Tu te crois heureux,
Séducteur habile !
Mais, gare à toi, nous sommes deux !

Pendant l’ensemble, le Vicomte conduit la Comtesse jusqu’à la porte.

LE VICOMTE, à Nicolas.

Va-t’en donc, animal !

NICOLAS, à part.

Je saurai ce que tu vas lui dire.

Il se dirige vers le fond.

LE VICOMTE.

À la porte, paysan ! à la porte !

Nicolas disparaît.

 

 

Scène X

 

LE VICOMTE, MARJOLAINE

 

MARJOLAINE, à elle-même, pendant que le Vicomte l’admire.

Sa femme ! Je pourrais être sa femme... il l’a dit !... non !... non... c’est une folie... et il faut l’oublier !

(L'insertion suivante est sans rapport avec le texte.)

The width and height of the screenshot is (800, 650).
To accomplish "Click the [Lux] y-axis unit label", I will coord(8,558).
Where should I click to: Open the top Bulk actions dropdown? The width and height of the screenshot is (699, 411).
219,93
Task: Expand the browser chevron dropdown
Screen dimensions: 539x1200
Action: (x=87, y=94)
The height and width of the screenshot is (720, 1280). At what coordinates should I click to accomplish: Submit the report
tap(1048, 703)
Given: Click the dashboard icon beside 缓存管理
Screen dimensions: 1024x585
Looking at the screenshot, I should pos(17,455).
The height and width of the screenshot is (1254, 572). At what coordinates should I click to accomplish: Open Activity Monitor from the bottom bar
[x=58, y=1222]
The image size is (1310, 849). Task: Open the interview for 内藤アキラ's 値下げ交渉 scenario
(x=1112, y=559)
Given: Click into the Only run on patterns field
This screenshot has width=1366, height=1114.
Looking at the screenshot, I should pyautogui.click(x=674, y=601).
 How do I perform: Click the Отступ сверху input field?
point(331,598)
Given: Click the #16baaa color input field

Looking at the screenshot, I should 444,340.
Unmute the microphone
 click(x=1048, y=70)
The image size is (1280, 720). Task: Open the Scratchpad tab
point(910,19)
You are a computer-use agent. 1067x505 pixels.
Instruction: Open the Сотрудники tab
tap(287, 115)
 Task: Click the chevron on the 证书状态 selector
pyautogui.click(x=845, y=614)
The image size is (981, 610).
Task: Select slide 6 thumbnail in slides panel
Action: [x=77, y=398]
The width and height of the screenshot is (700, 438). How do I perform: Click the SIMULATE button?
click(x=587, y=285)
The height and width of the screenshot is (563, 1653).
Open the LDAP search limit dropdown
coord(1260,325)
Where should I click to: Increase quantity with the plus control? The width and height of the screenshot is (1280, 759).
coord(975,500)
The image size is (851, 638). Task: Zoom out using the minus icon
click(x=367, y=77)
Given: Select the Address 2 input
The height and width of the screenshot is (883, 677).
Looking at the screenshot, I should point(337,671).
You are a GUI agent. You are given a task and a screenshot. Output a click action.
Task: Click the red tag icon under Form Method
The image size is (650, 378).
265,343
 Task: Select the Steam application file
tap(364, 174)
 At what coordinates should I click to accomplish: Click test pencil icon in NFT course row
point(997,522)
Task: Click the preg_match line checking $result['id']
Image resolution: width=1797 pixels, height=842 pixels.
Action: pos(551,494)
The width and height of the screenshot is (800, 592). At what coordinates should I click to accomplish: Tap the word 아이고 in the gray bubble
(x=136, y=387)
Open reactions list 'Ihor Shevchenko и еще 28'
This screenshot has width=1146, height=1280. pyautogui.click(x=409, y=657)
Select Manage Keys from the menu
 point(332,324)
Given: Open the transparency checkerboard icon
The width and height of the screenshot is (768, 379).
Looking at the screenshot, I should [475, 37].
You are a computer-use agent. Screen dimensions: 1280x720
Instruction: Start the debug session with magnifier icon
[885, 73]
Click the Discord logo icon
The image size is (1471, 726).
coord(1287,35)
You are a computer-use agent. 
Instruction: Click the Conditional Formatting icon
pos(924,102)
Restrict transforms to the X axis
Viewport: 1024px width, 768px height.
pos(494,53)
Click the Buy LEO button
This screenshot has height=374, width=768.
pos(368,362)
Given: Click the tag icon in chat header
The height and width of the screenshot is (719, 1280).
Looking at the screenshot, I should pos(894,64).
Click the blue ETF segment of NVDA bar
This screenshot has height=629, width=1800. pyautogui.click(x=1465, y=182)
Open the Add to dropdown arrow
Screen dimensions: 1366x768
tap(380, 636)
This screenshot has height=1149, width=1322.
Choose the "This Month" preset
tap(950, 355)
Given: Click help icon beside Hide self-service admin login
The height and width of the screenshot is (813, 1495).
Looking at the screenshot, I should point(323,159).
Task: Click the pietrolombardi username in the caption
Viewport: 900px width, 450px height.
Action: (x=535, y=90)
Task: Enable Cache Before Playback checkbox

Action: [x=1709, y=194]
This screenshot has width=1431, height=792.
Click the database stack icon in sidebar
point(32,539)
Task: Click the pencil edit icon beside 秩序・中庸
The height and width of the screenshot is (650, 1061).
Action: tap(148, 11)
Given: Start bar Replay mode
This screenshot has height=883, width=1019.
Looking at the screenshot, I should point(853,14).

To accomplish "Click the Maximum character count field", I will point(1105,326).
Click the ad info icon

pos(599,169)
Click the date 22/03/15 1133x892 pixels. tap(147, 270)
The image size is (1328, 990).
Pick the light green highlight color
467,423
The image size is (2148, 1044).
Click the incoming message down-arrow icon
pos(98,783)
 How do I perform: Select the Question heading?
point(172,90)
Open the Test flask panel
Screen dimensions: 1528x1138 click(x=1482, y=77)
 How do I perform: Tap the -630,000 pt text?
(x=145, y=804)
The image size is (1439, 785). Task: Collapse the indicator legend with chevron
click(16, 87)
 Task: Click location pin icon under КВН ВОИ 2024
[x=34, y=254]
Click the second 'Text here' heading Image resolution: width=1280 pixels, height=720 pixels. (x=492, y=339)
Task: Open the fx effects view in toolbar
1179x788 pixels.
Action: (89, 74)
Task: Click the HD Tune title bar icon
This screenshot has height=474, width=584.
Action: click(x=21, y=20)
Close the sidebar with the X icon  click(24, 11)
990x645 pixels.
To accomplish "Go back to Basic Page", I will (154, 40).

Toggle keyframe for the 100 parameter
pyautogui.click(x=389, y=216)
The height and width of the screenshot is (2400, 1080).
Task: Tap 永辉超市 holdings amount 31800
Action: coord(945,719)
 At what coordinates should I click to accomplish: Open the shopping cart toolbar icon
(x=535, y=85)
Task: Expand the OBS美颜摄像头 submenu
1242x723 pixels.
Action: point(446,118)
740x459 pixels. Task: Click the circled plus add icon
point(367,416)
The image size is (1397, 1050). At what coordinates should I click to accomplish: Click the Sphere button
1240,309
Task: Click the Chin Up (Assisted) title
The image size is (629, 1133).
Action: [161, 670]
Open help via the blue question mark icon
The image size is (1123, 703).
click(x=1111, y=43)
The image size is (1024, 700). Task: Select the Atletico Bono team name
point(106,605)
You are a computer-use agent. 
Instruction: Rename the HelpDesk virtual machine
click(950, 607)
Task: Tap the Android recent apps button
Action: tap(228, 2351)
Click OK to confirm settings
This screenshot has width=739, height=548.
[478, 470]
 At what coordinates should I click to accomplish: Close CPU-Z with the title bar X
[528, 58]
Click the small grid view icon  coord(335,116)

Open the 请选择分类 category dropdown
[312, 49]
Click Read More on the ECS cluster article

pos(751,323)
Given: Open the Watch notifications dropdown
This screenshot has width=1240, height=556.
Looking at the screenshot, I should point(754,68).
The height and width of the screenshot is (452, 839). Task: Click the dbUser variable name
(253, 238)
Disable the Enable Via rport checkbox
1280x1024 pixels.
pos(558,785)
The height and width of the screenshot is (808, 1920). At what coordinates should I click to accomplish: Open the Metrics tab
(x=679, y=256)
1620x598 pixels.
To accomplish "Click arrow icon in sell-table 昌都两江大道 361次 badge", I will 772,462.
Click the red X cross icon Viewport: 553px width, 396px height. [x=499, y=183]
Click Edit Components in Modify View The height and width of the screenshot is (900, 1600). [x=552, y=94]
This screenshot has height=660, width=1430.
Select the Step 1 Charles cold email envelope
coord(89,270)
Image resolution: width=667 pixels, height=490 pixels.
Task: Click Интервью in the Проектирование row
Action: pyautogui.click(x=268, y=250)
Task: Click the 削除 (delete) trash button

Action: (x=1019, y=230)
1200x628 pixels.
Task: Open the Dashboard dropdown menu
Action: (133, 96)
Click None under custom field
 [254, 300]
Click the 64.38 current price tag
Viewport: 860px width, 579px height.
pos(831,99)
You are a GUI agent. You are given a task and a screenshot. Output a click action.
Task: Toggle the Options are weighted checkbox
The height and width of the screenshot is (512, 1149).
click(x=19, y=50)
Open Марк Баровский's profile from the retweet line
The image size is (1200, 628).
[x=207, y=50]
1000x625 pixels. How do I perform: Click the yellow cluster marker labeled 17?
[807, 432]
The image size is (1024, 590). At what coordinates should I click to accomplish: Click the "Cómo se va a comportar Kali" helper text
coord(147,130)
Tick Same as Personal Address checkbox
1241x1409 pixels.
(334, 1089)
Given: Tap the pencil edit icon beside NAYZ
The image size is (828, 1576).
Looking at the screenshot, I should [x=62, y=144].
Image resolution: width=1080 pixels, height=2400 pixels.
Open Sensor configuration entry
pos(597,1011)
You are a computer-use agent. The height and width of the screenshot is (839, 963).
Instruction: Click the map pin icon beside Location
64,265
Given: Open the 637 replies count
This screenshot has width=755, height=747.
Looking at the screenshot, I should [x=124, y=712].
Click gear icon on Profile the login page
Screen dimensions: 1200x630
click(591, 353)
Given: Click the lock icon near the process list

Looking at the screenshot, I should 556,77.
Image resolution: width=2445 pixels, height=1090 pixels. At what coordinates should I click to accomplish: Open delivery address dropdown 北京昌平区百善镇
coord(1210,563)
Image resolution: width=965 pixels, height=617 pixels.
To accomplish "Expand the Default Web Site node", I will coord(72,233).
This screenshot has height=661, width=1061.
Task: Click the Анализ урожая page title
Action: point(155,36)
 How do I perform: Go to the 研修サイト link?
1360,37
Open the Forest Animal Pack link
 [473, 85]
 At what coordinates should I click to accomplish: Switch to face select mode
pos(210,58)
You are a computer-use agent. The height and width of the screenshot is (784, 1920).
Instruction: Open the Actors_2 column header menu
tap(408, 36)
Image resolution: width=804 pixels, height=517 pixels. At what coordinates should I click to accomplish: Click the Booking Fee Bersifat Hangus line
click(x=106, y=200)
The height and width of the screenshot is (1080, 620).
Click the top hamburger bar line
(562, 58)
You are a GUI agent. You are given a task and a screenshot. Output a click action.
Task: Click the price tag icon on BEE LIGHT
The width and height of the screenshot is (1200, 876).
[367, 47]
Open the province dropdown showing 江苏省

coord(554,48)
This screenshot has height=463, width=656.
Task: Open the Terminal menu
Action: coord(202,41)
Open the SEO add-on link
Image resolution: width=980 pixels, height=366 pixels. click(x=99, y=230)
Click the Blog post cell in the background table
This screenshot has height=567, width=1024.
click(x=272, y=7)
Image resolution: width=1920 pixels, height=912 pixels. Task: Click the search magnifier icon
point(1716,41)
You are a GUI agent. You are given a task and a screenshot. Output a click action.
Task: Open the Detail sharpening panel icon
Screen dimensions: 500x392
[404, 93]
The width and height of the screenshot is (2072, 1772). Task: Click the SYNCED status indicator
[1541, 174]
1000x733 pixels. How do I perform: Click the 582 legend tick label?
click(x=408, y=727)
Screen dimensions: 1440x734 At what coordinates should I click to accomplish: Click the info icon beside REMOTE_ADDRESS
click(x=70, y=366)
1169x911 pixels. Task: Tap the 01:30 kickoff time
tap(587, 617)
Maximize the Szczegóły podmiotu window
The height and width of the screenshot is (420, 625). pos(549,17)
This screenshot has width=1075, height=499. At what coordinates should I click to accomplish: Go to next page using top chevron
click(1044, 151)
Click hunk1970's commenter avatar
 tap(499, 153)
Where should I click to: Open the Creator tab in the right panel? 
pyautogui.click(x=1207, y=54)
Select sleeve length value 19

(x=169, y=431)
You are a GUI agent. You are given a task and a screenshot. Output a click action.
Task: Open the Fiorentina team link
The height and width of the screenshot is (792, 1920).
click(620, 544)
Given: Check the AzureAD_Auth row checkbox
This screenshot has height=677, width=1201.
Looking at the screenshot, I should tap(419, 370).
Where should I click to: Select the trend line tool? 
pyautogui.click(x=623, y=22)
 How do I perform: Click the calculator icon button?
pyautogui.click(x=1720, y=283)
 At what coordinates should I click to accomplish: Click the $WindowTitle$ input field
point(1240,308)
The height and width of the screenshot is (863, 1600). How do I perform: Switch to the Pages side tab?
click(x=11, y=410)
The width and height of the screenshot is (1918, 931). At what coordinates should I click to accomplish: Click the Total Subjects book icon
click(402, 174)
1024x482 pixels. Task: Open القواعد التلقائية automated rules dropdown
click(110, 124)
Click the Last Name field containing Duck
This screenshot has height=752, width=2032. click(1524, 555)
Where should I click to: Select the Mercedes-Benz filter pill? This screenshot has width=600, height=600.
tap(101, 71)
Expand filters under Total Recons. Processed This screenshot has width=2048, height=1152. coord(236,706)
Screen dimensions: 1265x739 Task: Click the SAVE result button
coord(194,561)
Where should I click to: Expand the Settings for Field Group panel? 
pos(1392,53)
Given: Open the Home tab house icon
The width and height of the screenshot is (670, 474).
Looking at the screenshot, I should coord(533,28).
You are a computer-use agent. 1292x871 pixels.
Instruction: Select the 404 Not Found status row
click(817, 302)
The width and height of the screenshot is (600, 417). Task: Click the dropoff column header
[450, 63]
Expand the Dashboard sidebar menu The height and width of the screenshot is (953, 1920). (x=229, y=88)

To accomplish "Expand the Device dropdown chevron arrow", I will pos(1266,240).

LE VICOMTE, s’approchant et lui prenant la taille.

Eh bien !...

MARJOLAINE, surprise.

Ah !

LE VICOMTE.

À quoi penses-tu donc, friponne ?

MARJOLAINE.

Mais dam... peut-être bien à vous, monsieur le vicomte !...

LE VICOMTE.

Si je le croyais, je tomberais à tes pieds pour ne plus me relever.

MARJOLAINE.

Ça serait trop fatigant, vous n’pourriez pas y tenir.

LE VICOMTE.

Foi de gentilhomme, si tu le veux, dès ce soir je t’emmène à Paris.

MARJOLAINE.

À Paris !...

À part.

Et lui aussi !

LE VICOMTE.

Je t’installe dans un riche hôtel ; tu auras des laquais, des voitures, de magnifiques toilettes ; puis, je te donnerai des maîtres de musique et de danse, et je suis certain qu’en moins de quelques mois tu serais présentable dans le monde, où chacun t’entourerait d’hommages.

MARJOLAINE, vivement.

Comment !... vous croyez qu’une simple paysanne comme moi pourrait...

LE VICOMTE.

Eh parbleu !... je connais plus d’une grande dame qui est partie de plus bas... La duchesse d’Elbée, par exemple, était fille de ferme... son mari l’a formée, et maintenant c’est l’idole de Paris.

MARJOLAINE.

Mais alors, moi aussi je pourrais espérer tout cela, aimée d’un gentilhomme jeune, aimable, spirituel...

LE VICOMTE, flatté.

Ah ! Marjolaine...

MARJOLAINE.

Mon seul vœu, mon seul désir serait de me rendre digne de lui ; je travaillerais pour qu’il ne rougît pas de moi ; je travaillerais pour lui plaire... et je sens là que je réussirais !

LE VICOMTE.

Ah ! Marjolaine !... Marjolaine !...

À part.

Comme ça marche !... et je parie qu’il n’y a pas cinq minutes !...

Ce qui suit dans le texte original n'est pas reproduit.